Tuning for Data Engineering Job Processing
Tune the application services and run-time engines for processing data engineering jobs.
You might want to tune the application services and run-time engines for data engineering job processing to ensure that the application services and the run-time engines are allocated enough resources to perform jobs.
For example, the Model Repository Service and the Data Integration Service require resources to store run-time data. When you run mappings, you might deploy the mappings to the Data Integration Service and run the mappings on the Blaze engine. Similarly, the Blaze engine requires resources to run the mappings. You must allocate enough resources between the Model Repository Service, the Data Integration Service, and the Blaze engine to ensure that mapping performance is optimized.
You can tune the application services and run-time engines based on deployment type. A deployment type represents job processing requirements based on concurrency and volume. The deployment type defines the amount of resources that application services and run-time engines require to function efficiently, and how resources should be allocated between the application services and run-time engines.
To tune the application services and run-time engines, assess the deployment type that best describes the environment that you use for processing data engineering jobs. Then select the application services and the run-time engines that you want to tune. Tune the application services and the run-time engines using infacmd autotune autotune.
Deployment Types
A deployment type represents big data processing requirements based on concurrency and volume.
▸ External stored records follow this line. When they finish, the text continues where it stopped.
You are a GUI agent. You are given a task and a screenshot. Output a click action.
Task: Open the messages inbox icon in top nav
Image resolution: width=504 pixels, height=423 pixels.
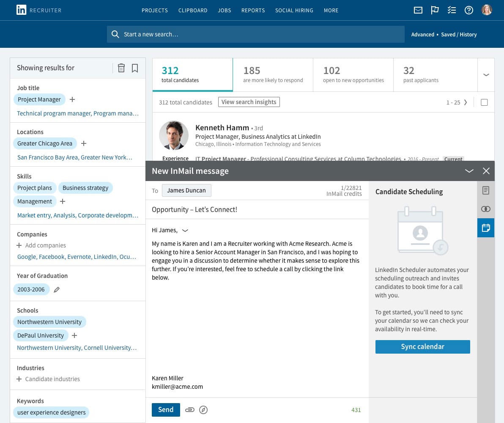[418, 10]
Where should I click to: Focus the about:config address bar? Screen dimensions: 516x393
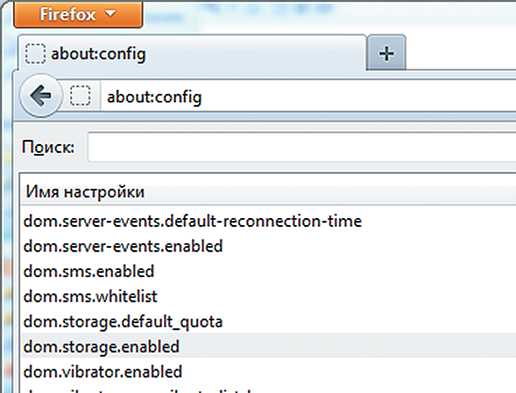309,97
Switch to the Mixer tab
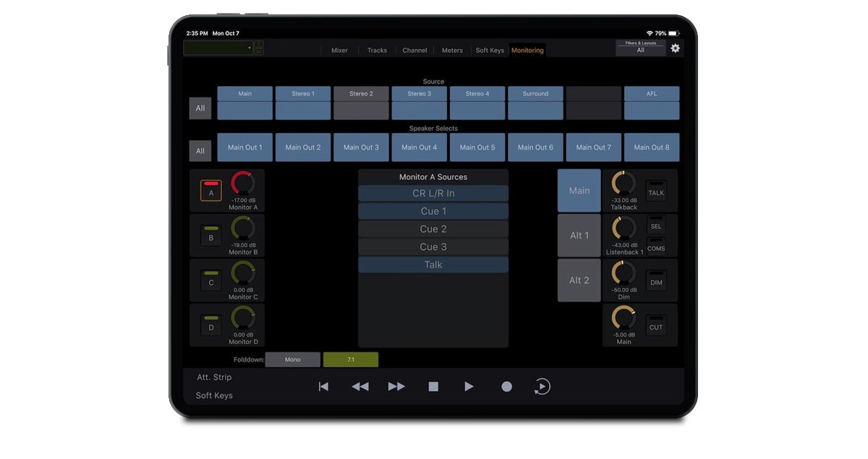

The deployment type defines the amount of resources that application services and run-time engines require to function efficiently, and how resources should be allocated between the application services and run-time engines. The deployment types are Sandbox, Basic, Standard, and Advanced.
The following table describes the deployment types:
Deployment Type | Description |
|---|
Sandbox | Used for proof of concepts or as a sandbox with minimal users. |
Basic | Used for low volume processing with low levels of concurrency. |
Standard | Used for high volume processing with low levels of concurrency. |
Advanced | Used for high volume processing with high levels of concurrency. |
Each deployment type is described using deployment criteria. The deployment criteria is a set of characteristics that are common to each deployment type. Use the deployment criteria to help you understand the deployment type that best fits the environment that you use for big data processing.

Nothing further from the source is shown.